Problems and tasks =
1) Summarize the passage below on insertion sort in two sentences.
2) Quote the insertion sort passage below word for word, starting at "Programmers have designed" and ending at "list of numbers.".

Selected passage =

::::::

Programmers have designed many algorithms for sorting numbers, because one needs this functionality
frequently. One sorting algorithm is called the insertion sort, and it works in a manner similar to a card player
organizing his hand. Each time the algorithm reads a number (card), it places the number in its sorted position
among the numbers (cards) it has already sorted.
On the next page we show the pseudocode for the insertion sort. In this case, we use two variables,
number_index and sorted_index, to keep track of two positions in the list of numbers.
We consider the list as two sets of numbers. We start with only one set of numbers—the numbers we want
to sort. However, immediately the algorithm considers the list to be comprised of two sets of numbers; the first
“set” consists of the first number in the original list, and the second set consists of all the rest of the numbers.

::::::

Records provided =
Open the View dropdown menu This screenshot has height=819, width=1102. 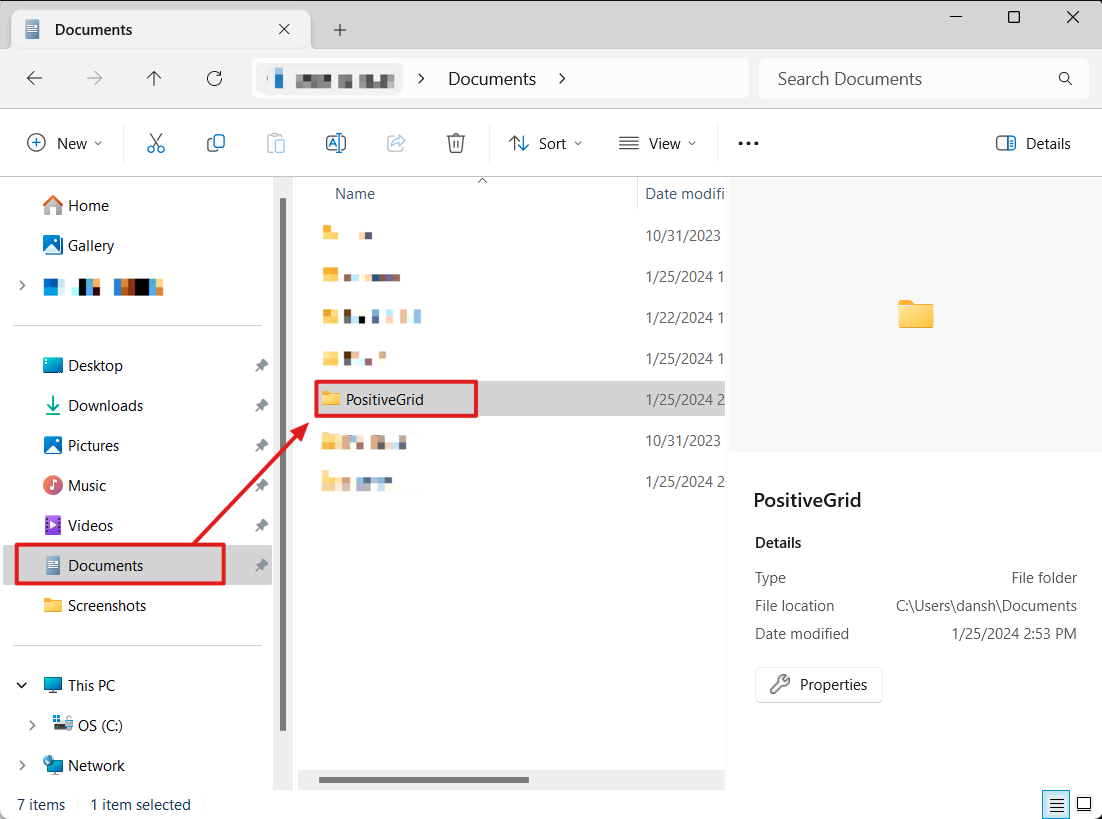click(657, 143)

::::::

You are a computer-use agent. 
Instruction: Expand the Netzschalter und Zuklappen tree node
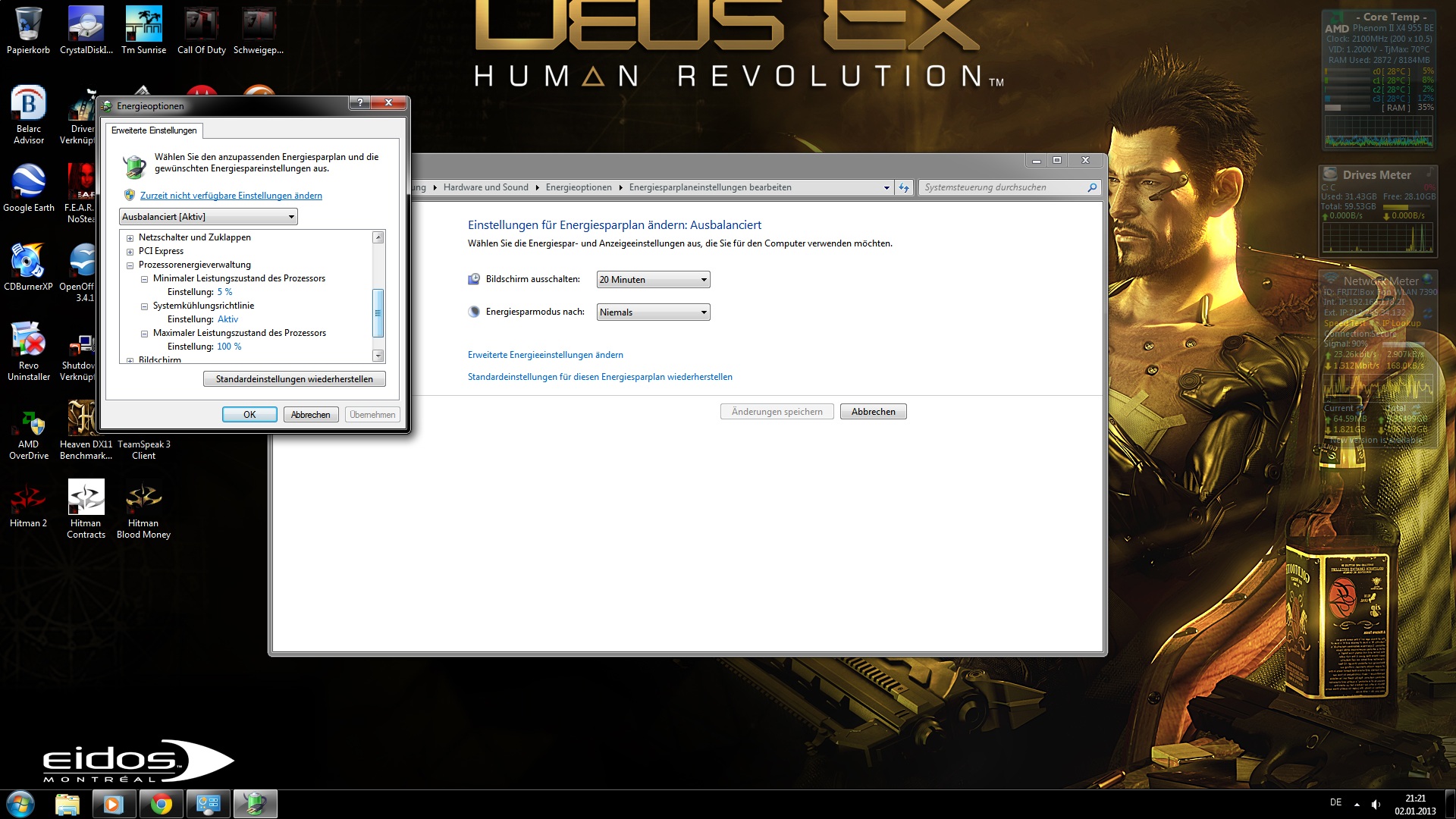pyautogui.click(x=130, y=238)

::::::

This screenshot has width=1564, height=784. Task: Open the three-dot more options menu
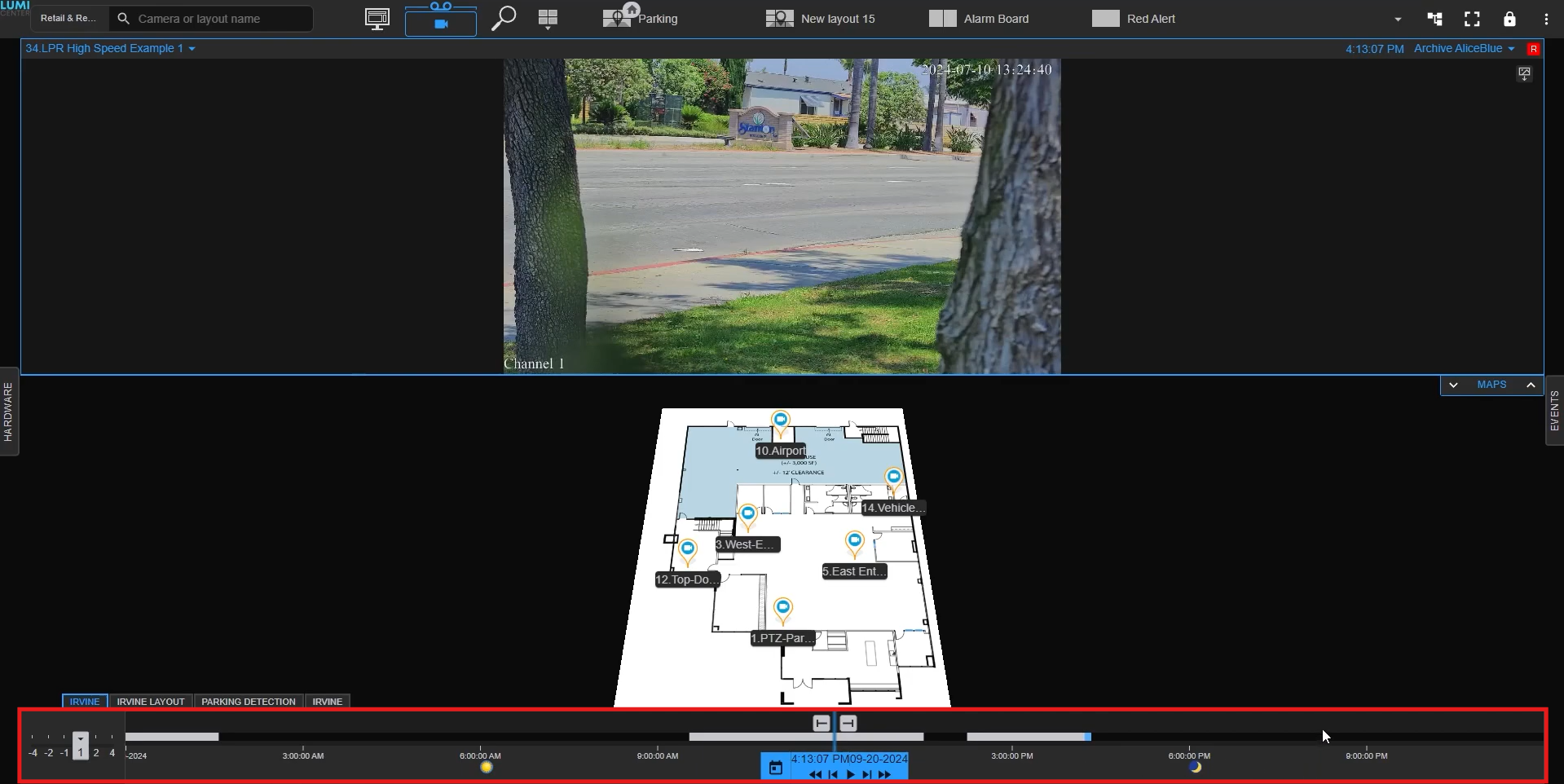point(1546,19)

::::::

Solved problems =
1) Insertion sort is one of many algorithms programmers have designed for sorting numbers, and it works like a card player organizing a hand by placing each number it reads into its sorted position among the numbers already sorted. Its pseudocode uses two variables, number_index and sorted_index, to track positions in the list, which the algorithm treats as two sets: the first number alone and all the rest of the numbers.

2)
Programmers have designed many algorithms for sorting numbers, because one needs this functionality
frequently. One sorting algorithm is called the insertion sort, and it works in a manner similar to a card player
organizing his hand. Each time the algorithm reads a number (card), it places the number in its sorted position
among the numbers (cards) it has already sorted.
On the next page we show the pseudocode for the insertion sort. In this case, we use two variables,
number_index and sorted_index, to keep track of two positions in the list of numbers.